▸ STATED GOAL: Render the records below as a Markdown table with two columns, n for the row number and Line for the line itself. Leave out blank lines.
----- RECORD LIST -----
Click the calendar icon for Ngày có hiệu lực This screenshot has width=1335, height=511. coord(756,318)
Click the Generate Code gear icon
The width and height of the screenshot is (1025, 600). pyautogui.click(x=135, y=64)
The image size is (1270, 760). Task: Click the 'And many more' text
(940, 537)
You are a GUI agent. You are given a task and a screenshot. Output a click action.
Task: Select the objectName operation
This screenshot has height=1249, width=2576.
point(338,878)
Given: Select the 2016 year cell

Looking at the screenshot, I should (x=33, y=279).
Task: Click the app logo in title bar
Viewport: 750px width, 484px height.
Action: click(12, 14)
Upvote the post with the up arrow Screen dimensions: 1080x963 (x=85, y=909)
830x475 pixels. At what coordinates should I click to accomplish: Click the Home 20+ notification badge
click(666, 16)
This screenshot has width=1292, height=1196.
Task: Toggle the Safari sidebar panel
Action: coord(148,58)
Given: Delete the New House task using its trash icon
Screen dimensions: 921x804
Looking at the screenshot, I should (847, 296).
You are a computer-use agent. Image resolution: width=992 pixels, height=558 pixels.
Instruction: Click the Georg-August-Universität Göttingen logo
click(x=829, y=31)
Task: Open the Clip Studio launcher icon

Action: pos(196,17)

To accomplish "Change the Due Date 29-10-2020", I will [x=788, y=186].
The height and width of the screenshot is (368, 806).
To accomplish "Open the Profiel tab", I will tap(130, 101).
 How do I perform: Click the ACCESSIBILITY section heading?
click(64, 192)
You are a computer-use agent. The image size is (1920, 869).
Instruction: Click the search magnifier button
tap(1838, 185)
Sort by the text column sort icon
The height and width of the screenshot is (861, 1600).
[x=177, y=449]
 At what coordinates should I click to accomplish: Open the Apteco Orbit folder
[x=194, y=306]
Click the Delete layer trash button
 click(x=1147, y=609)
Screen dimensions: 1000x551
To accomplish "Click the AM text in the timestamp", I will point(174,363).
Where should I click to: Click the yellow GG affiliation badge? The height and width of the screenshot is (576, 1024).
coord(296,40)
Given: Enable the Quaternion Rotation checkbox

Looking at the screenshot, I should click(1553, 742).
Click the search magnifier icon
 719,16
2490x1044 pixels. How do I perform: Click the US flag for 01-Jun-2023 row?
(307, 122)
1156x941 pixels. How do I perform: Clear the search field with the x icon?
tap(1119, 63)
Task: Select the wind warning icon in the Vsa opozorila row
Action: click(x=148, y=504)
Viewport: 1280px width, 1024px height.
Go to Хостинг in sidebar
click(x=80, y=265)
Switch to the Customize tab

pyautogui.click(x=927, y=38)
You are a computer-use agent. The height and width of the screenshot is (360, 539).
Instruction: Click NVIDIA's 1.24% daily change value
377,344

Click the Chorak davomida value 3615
-----
▸ EXPECTED ANSWER:
| n | Line |
|---|---|
| 1 | Click the calendar icon for Ngày có hiệu lực This screenshot has width=1335, height=511. coord(756,318) |
| 2 | Click the Generate Code gear icon |
| 3 | The width and height of the screenshot is (1025, 600). pyautogui.click(x=135, y=64) |
| 4 | The image size is (1270, 760). Task: Click the 'And many more' text |
| 5 | (940, 537) |
| 6 | You are a GUI agent. You are given a task and a screenshot. Output a click action. |
| 7 | Task: Select the objectName operation |
| 8 | This screenshot has height=1249, width=2576. |
| 9 | point(338,878) |
| 10 | Given: Select the 2016 year cell |
| 11 | Looking at the screenshot, I should (x=33, y=279). |
| 12 | Task: Click the app logo in title bar |
| 13 | Viewport: 750px width, 484px height. |
| 14 | Action: click(12, 14) |
| 15 | Upvote the post with the up arrow Screen dimensions: 1080x963 (x=85, y=909) |
| 16 | 830x475 pixels. At what coordinates should I click to accomplish: Click the Home 20+ notification badge |
| 17 | click(666, 16) |
| 18 | This screenshot has width=1292, height=1196. |
| 19 | Task: Toggle the Safari sidebar panel |
| 20 | Action: coord(148,58) |
| 21 | Given: Delete the New House task using its trash icon |
| 22 | Screen dimensions: 921x804 |
| 23 | Looking at the screenshot, I should (847, 296). |
| 24 | You are a computer-use agent. Image resolution: width=992 pixels, height=558 pixels. |
| 25 | Instruction: Click the Georg-August-Universität Göttingen logo |
| 26 | click(x=829, y=31) |
| 27 | Task: Open the Clip Studio launcher icon |
| 28 | Action: pos(196,17) |
| 29 | To accomplish "Change the Due Date 29-10-2020", I will [x=788, y=186]. |
| 30 | The height and width of the screenshot is (368, 806). |
| 31 | To accomplish "Open the Profiel tab", I will tap(130, 101). |
| 32 |  How do I perform: Click the ACCESSIBILITY section heading? |
| 33 | click(64, 192) |
| 34 | You are a computer-use agent. The image size is (1920, 869). |
| 35 | Instruction: Click the search magnifier button |
| 36 | tap(1838, 185) |
| 37 | Sort by the text column sort icon |
| 38 | The height and width of the screenshot is (861, 1600). |
| 39 | [x=177, y=449] |
| 40 |  At what coordinates should I click to accomplish: Open the Apteco Orbit folder |
| 41 | [x=194, y=306] |
| 42 | Click the Delete layer trash button |
| 43 |  click(x=1147, y=609) |
| 44 | Screen dimensions: 1000x551 |
| 45 | To accomplish "Click the AM text in the timestamp", I will point(174,363). |
| 46 | Where should I click to: Click the yellow GG affiliation badge? The height and width of the screenshot is (576, 1024). |
| 47 | coord(296,40) |
| 48 | Given: Enable the Quaternion Rotation checkbox |
| 49 | Looking at the screenshot, I should click(1553, 742). |
| 50 | Click the search magnifier icon |
| 51 |  719,16 |
| 52 | 2490x1044 pixels. How do I perform: Click the US flag for 01-Jun-2023 row? |
| 53 | (307, 122) |
| 54 | 1156x941 pixels. How do I perform: Clear the search field with the x icon? |
| 55 | tap(1119, 63) |
| 56 | Task: Select the wind warning icon in the Vsa opozorila row |
| 57 | Action: click(x=148, y=504) |
| 58 | Viewport: 1280px width, 1024px height. |
| 59 | Go to Хостинг in sidebar |
| 60 | click(x=80, y=265) |
| 61 | Switch to the Customize tab |
| 62 | pyautogui.click(x=927, y=38) |
| 63 | You are a computer-use agent. The height and width of the screenshot is (360, 539). |
| 64 | Instruction: Click NVIDIA's 1.24% daily change value |
| 65 | 377,344 |
| 66 | Click the Chorak davomida value 3615 |